A phase I dose-escalation study of selumetinib in combination with docetaxel or dacarbazine in patients with advanced solid tumors

Background: The RAS/RAF/MEK/ERK pathway is constitutively activated in many cancers. Selumetinib (AZD6244, ARRY-142886) is an oral, potent and highly selective, allosteric MEK1/2 inhibitor with a short half-life that has shown clinical activity as monotherapy in phase I and II studies of advanced cancer. Preclinical data suggest that selumetinib may enhance the activity of chemotherapeutic agents. We assessed the safety, tolerability, and pharmacokinetics (PK) of selumetinib (AZD6244, ARRY-142886) in combination with docetaxel or dacarbazine in patients with advanced solid tumors.
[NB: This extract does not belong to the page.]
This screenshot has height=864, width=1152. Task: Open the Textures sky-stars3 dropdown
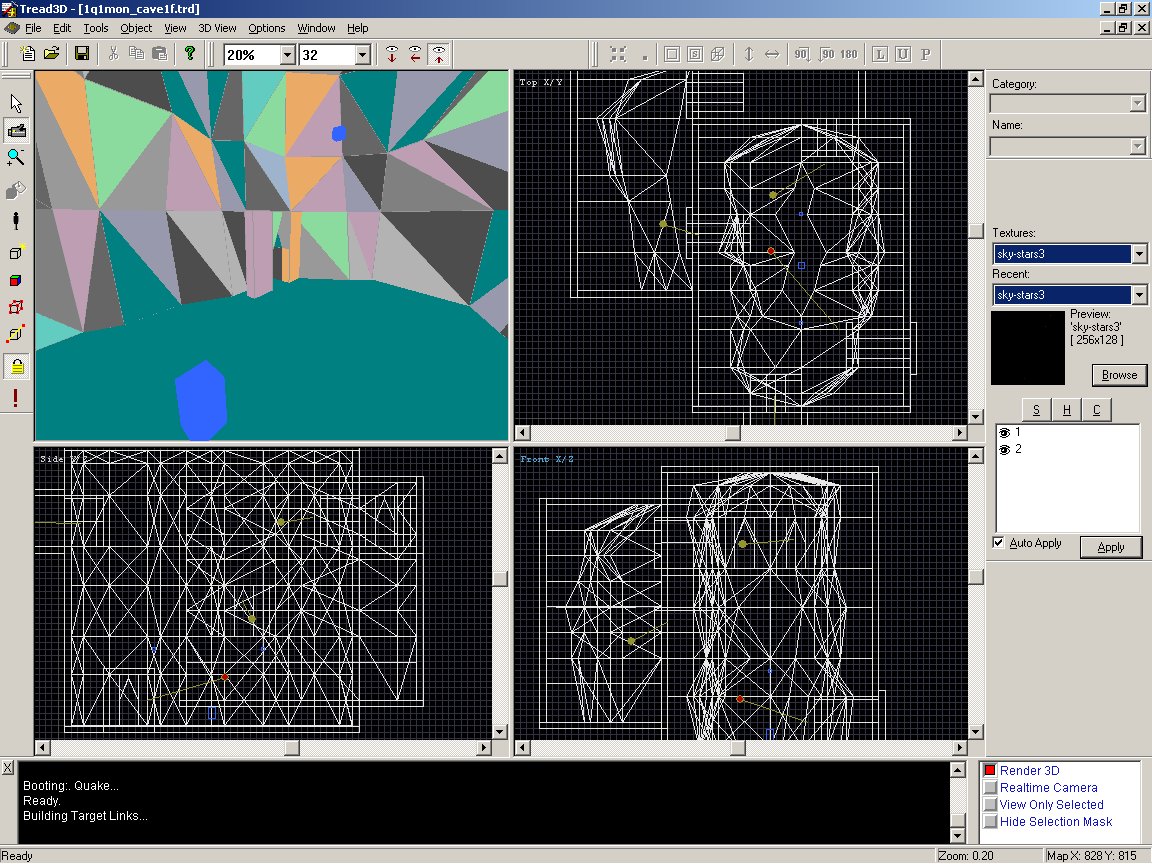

Methods: This study was a phase I, open-label, multicenter study in patients aged >= 18 years with advanced solid tumors who were candidates for docetaxel or dacarbazine treatment. Part A of the study (dose escalation) evaluated safety, tolerability, PK, and maximum tolerated dose (MTD) of selumetinib twice daily (BID) with docetaxel 75 mg/m(2) or dacarbazine 1000 mg/m2 administered every 21 days. Patients receiving docetaxel could be administered primary prophylactic granulocyte-colony stimulating factor according to standard guidelines. Part B of the study (dose expansion) further evaluated safety, tolerability, and PK in 12 additional patients at the MTD combinations determined in part A. Results: A total of 35 patients received selumetinib plus docetaxel, and 25 received selumetinib plus dacarbazine. The MTD of selumetinib was 75 mg BID in combination with either docetaxel (two dose-limiting toxicity [DLT] events: neutropenia with fever, and thrombocytopenia) or dacarbazine (one DLT event: thrombocytopenia). Common adverse events occurring with each treatment combination were diarrhea, peripheral/periorbital edema, fatigue, and nausea. PK parameters for selumetinib and docetaxel or dacarbazine were similar when administered alone or in combination. Partial responses were reported in 6/35 patients receiving selumetinib plus docetaxel and 4/25 patients receiving selumetinib plus dacarbazine. Conclusions: The combinations of selumetinib plus docetaxel and selumetinib plus dacarbazine demonstrated manageable safety and tolerability profiles and preliminary signs of clinical activity in patients with advanced solid tumors.